The True Creation

WHILE reading the article in the November Journal on "Man's True Relation to the Universe," I was deeply impressed with this sentence: "In individual consciousness the work of creation is constantly going on." I questioned where I was in consciousness in regard to this work of creation. I reflected on my lifelong yearning to know God; to be at rest from the perplexing questions that, in spite of a constant, earnest endeavor to be satisfied with the teachings of creeds and dogmas, would not be quieted. Then I realized that, in the midst of this chaos and night of mortal mind, divine Love had answered my prayers for Truth, conscious and unconscious, saying, "Let there be light." Musing still, I remembered that when this heavenly vision came to me, it brought with it such joy, such inspiration, such wholeness of body,—for I had from my earliest childhood been a sufferer from an inherited disease,—as caused me to see all things good.

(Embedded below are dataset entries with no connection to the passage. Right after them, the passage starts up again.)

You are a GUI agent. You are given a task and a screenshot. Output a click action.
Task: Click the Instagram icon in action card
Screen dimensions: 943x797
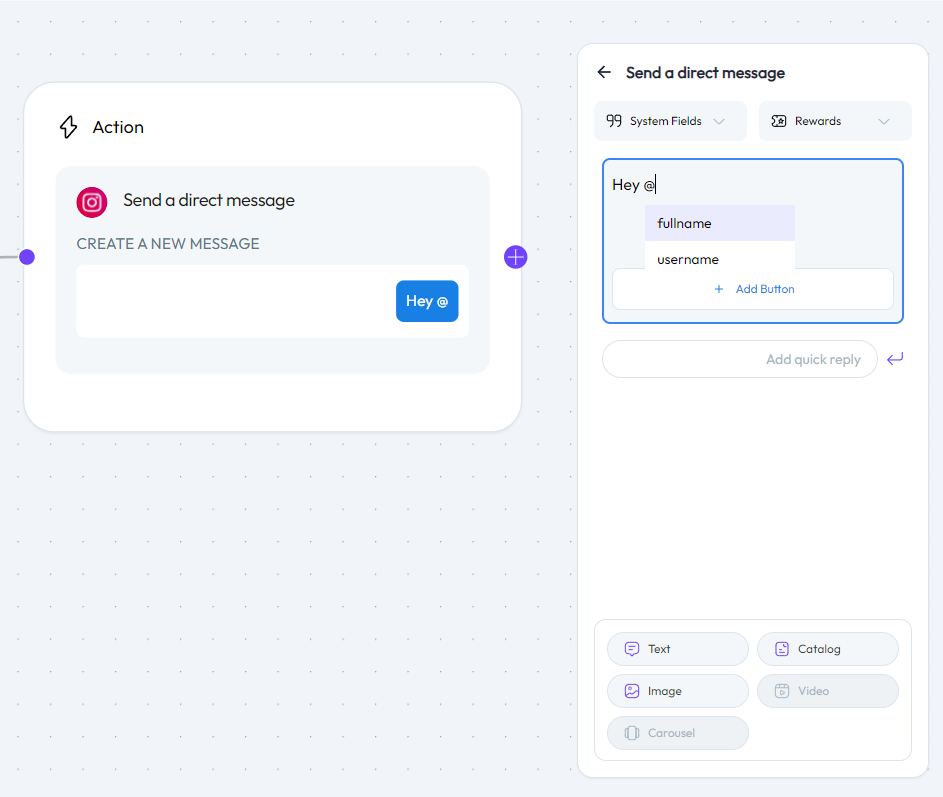[x=92, y=202]
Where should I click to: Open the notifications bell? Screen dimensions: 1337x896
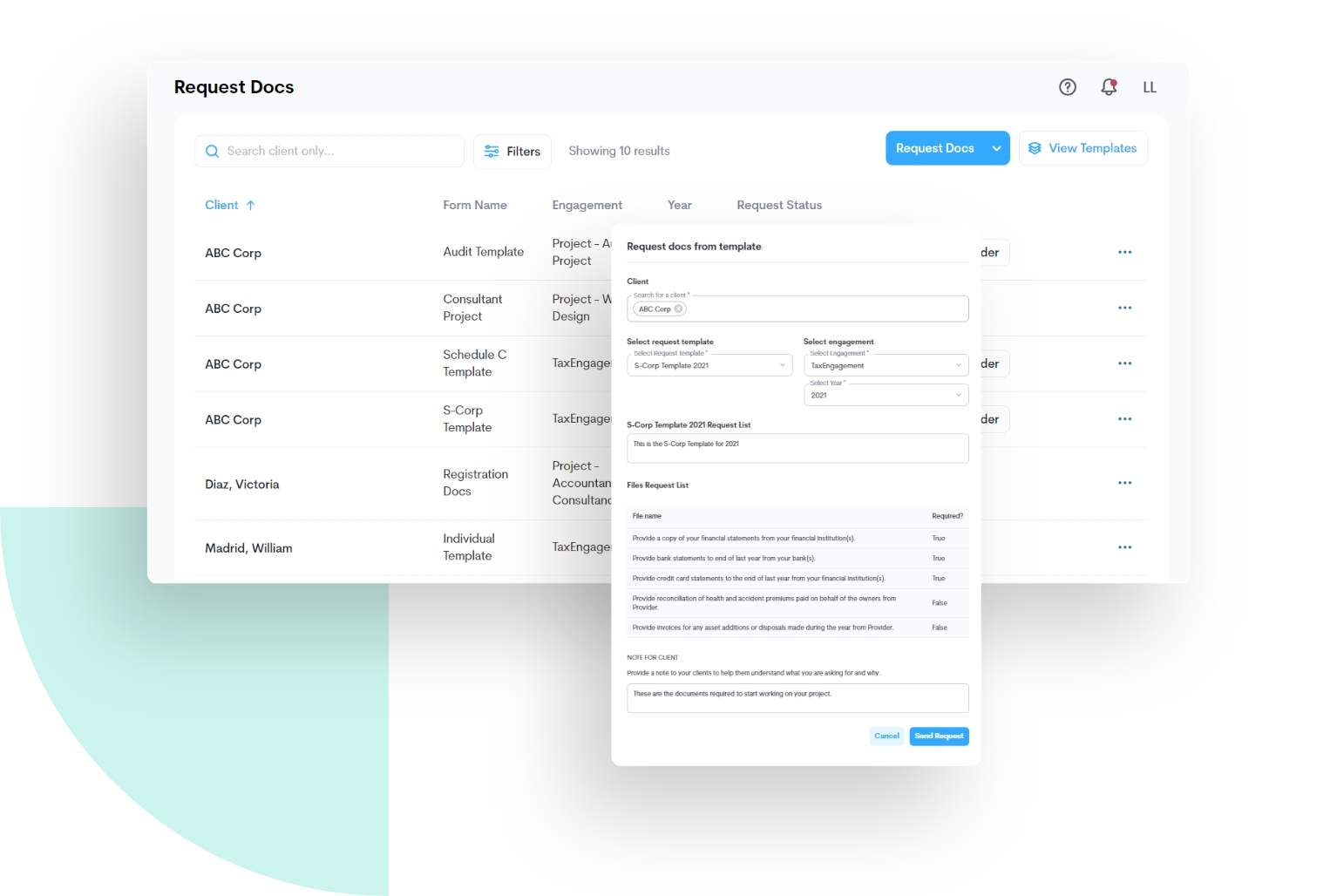(x=1109, y=87)
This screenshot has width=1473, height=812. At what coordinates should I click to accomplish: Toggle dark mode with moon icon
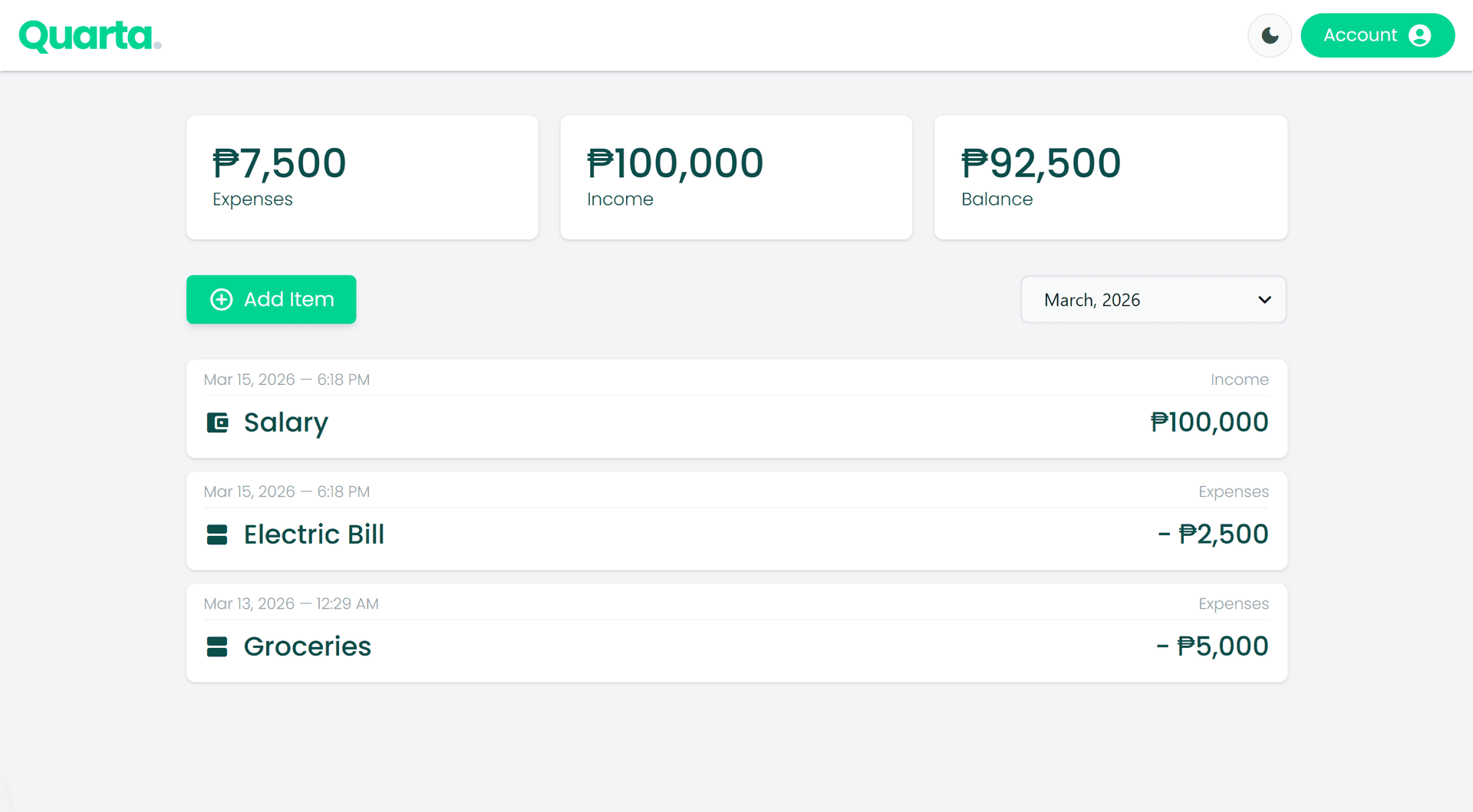1270,35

Then came the descent from Pisgah's height, as I began to see that before I could enter into this glorious Sabbath that remaineth to the children of God, there must be a great work of destruction,—the casting out of false beliefs, the overcoming of error in its myriad manifestations. The night following that wonderful day of revelation was very dark, yet through the gloom there shone the star of understanding, faintly, it is true. Still I followed the gleam, as it guided my faltering footsteps, until from out the conflicting evidence of the senses and the struggles of captive thought, the dawn of a new day appeared. Like the seventy who returned to Jesus, declaring with astonishment that even devils were subject to them, I was gradually, with surprise, learning that I could speak to error with authority and prove its nothingness.